### EXERCISE BRIEF
With the first line below as the start and the line containing "This screenshot has width=908, height=548." as the end, copy every line between them exactly, ends included.

[Items from a dataset]
---*---

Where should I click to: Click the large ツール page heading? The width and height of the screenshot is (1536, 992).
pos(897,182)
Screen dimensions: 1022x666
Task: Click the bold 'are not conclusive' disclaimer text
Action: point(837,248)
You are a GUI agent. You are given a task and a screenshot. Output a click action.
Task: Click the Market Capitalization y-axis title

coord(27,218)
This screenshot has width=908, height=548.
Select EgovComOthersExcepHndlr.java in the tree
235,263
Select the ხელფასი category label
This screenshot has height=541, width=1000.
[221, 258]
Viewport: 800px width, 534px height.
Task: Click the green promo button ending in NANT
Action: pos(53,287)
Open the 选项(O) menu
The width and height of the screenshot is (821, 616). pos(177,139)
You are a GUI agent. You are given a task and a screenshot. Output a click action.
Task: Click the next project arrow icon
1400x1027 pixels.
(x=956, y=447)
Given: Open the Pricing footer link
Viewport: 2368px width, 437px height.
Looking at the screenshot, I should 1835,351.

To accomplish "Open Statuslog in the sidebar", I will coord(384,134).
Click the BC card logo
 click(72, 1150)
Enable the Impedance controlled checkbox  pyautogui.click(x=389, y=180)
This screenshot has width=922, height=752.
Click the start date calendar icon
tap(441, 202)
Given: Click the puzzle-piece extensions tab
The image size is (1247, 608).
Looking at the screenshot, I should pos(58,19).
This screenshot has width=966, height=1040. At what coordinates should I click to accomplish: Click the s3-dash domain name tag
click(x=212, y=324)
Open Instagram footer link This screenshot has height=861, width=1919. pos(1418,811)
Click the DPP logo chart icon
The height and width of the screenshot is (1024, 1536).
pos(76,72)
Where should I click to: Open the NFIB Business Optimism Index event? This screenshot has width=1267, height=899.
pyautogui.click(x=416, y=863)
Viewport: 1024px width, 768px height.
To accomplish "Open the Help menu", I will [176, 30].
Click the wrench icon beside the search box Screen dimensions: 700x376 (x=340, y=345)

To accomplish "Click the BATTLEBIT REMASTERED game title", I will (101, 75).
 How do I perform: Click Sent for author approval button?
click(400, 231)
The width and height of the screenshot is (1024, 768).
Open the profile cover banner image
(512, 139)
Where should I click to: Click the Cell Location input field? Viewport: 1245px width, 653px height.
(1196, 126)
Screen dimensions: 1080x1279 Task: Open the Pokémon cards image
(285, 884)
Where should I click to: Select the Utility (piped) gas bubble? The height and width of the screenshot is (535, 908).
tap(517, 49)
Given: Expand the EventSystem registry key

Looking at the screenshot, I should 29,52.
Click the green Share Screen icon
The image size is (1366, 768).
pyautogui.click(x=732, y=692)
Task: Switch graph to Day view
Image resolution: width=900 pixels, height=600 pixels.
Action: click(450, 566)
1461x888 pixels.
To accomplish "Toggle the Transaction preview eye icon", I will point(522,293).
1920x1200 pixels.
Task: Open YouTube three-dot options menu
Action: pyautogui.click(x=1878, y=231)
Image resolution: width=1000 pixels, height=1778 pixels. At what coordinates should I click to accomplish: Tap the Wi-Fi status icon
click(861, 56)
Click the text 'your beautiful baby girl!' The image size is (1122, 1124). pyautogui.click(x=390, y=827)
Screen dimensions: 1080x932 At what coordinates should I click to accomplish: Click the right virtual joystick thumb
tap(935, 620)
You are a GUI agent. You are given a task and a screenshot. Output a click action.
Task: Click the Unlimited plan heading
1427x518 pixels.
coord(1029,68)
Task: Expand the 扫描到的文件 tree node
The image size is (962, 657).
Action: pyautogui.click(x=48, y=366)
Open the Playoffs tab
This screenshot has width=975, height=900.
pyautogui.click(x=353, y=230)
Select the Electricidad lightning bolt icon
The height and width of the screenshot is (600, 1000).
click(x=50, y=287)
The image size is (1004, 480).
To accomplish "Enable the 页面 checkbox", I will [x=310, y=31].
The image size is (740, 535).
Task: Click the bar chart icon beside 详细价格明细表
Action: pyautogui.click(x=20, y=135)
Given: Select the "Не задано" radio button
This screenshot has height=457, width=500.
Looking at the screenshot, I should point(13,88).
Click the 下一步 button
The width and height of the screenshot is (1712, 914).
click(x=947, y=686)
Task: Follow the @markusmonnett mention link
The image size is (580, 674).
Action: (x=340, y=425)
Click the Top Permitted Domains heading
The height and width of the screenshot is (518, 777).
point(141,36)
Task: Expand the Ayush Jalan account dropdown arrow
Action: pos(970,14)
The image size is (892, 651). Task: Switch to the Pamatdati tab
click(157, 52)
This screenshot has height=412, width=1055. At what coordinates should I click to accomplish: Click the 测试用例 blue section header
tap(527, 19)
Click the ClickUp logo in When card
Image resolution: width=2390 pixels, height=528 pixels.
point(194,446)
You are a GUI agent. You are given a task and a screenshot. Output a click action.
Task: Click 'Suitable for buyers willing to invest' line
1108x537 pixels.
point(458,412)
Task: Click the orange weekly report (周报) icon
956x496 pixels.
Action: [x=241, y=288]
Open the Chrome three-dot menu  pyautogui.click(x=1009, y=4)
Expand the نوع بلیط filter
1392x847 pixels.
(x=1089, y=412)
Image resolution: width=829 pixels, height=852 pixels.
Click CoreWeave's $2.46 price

---*---

### EXPECTED ANSWER
Where should I click to: Click the large ツール page heading? The width and height of the screenshot is (1536, 992).
pos(897,182)
Screen dimensions: 1022x666
Task: Click the bold 'are not conclusive' disclaimer text
Action: point(837,248)
You are a GUI agent. You are given a task and a screenshot. Output a click action.
Task: Click the Market Capitalization y-axis title

coord(27,218)
This screenshot has width=908, height=548.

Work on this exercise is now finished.